WHAT IS EXPECTED — Start with the line containing "Menu (8, 63)" and write out each line through the end of the listing, exactly as given.

(GIVEN INFORMATION begins)

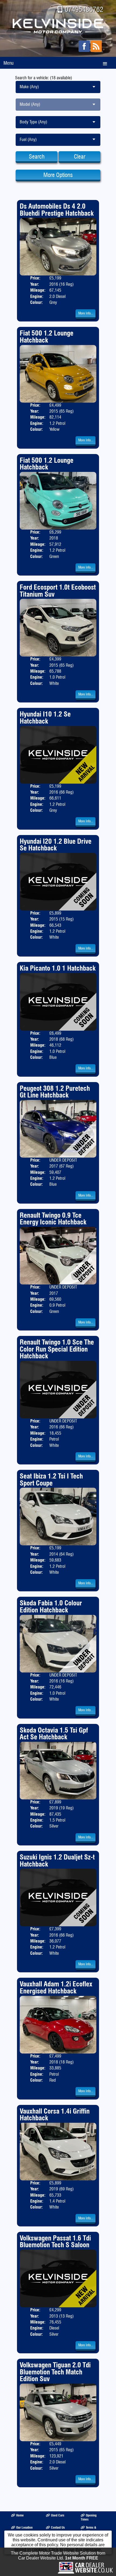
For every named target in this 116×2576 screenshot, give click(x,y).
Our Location (24, 2527)
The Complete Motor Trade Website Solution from (58, 2555)
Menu (8, 63)
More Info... (85, 313)
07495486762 (84, 9)
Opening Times (89, 2517)
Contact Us (58, 2527)
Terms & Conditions (88, 2529)
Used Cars (57, 2515)
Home (20, 2515)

(GIVEN INFORMATION ends)

TASK ANSWER —
Menu (8, 63)
More Info... (85, 313)
07495486762 (84, 9)
Opening Times (89, 2517)
Contact Us (58, 2527)
Terms & Conditions (88, 2529)
Used Cars (57, 2515)
Home (20, 2515)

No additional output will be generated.